Logarithms are also related with computers based on their technology versions as the logarithmic exponents used in computer programmers simplify complex mathematical calculations. For instance, 10^4= 10000 and can also be described as 4 = log10000. Logarithms are applied on the computer function formulas to develop computer developers which may be used in comparison of different statistical data in the creation of graphs. The prediction of outcomes based on upon mathematical statistical information are created by computer modelling which develops the comparison. Logarithms may represent subjects for comparison such as the intensities triggered by earthquakes and brightness of light (Cima et al.). Different magnitudes measured by computers, builds up logarithmic scales. There is also an analysis of exponential processes such as the different spreads of various epidemics by the plotting sets of logarithmic measurements. A logistic is thus modified.

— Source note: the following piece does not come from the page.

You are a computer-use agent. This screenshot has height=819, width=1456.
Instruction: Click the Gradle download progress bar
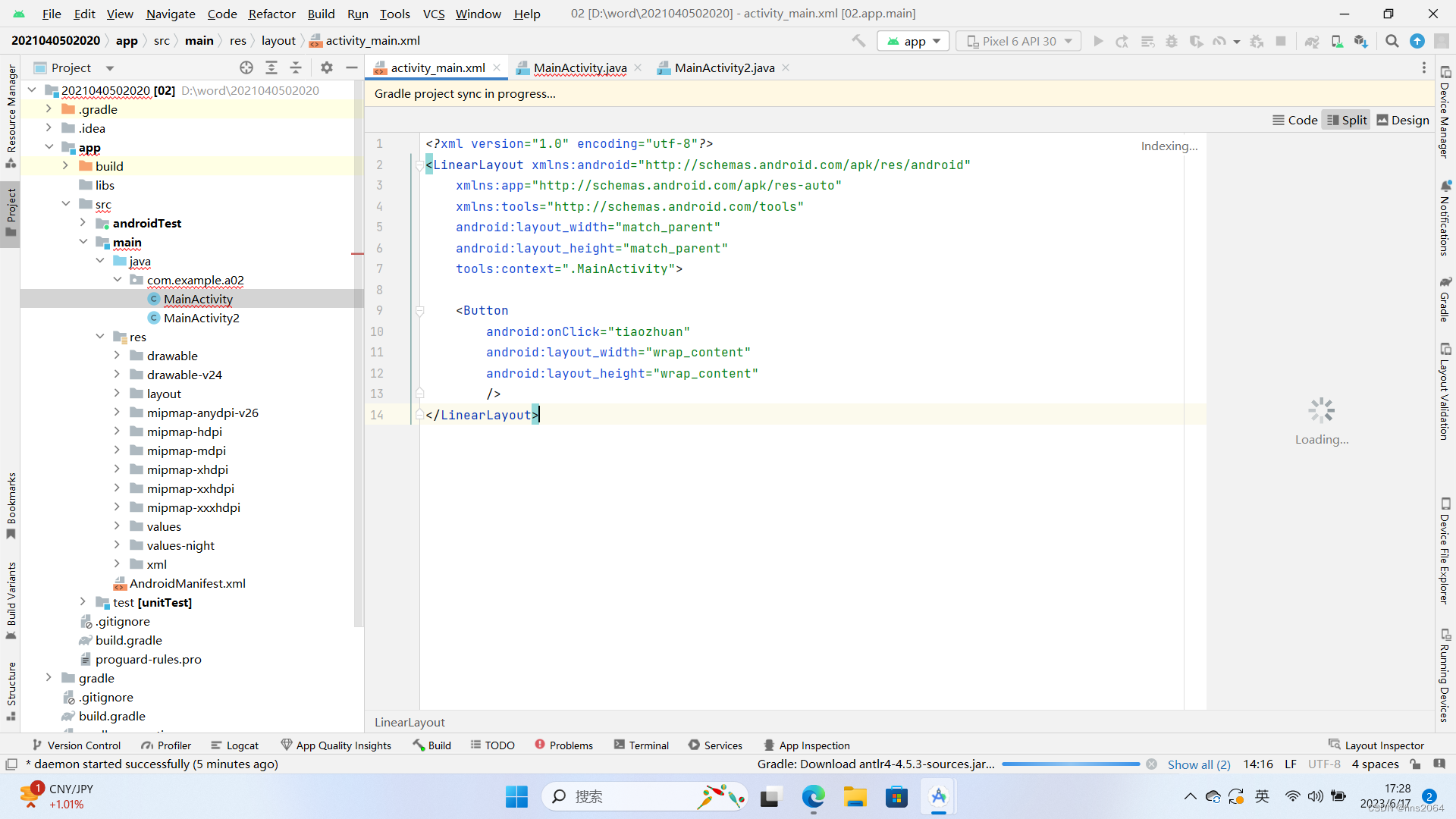tap(1070, 764)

In addition to that, the alignment of pixels, organization of colors and manipulation of photographs for enhancement or comparison are applied by logarithms in the computers. The digital image created, the information photographed converts into smaller sections of color; pixels. The organization of the red (R), green (G), blue (B) values each pixel to transformation of color pairs such as G/R results to formation of an image. The specific mathematical logarithm are signified by each of the pairs allowing the translation and alignment of each pixel into the image photographed (Cima et al.).
In addition to that, effective computer cryptosystems are formed by Discrete Logarithms. Certain logarithmic formulas are exchanged by the variable nature of the numerical key. Thus allows cryptologists to form security systems based on the computers which restrict the user access. They also act as a sieve barring specific security attacks (Cima et al.).
In conclusion, logarithms focus on the inverse operations to various exponentiations. Logarithm has a wide application on music, computers and the current modern world. In music, logarithm enhances conversion of ratios into cents or semitones. The technology developed in computers applies logarithm in the display of images and development of security. Lastly, the current modern world, logarithm focuses on the phrases based on six figures, double digits, order of magnitude and evaluates the interest rates (Aneke and Wang).
Aneke, Mathew, and Meihong Wang. “Energy Storage Technologies and Real Life Applications – A State of the Art Review.” Applied Energy, vol. 179, 2016, pp. 350–77, doi:10.1016/j.apenergy.2016.06.097.
Cima, Anna, et al. “Computers and Mathematics with Applications.” Computers and Mathematics with Applications, vol. 60, no. 5, 2010, pp. 1457–64, doi:10.1016/j.camwa.2008.02.039.
Stepanov, Sergei A. “On the Discrete Logarithm Problem.” Discrete Mathematics and Applications, vol. 24, no. 1, 2014, pp. 45–52, doi:10.1515/dma-2014-0005.
Zhang, Fangguo, and Ping Wang. “Speeding up Elliptic Curve Discrete Logarithm Computations with Point Halving.” Designs, Codes, and Cryptography, vol. 67, no. 2, 2013, pp. 197–208, doi:10.1007/s10623-011-9599-5.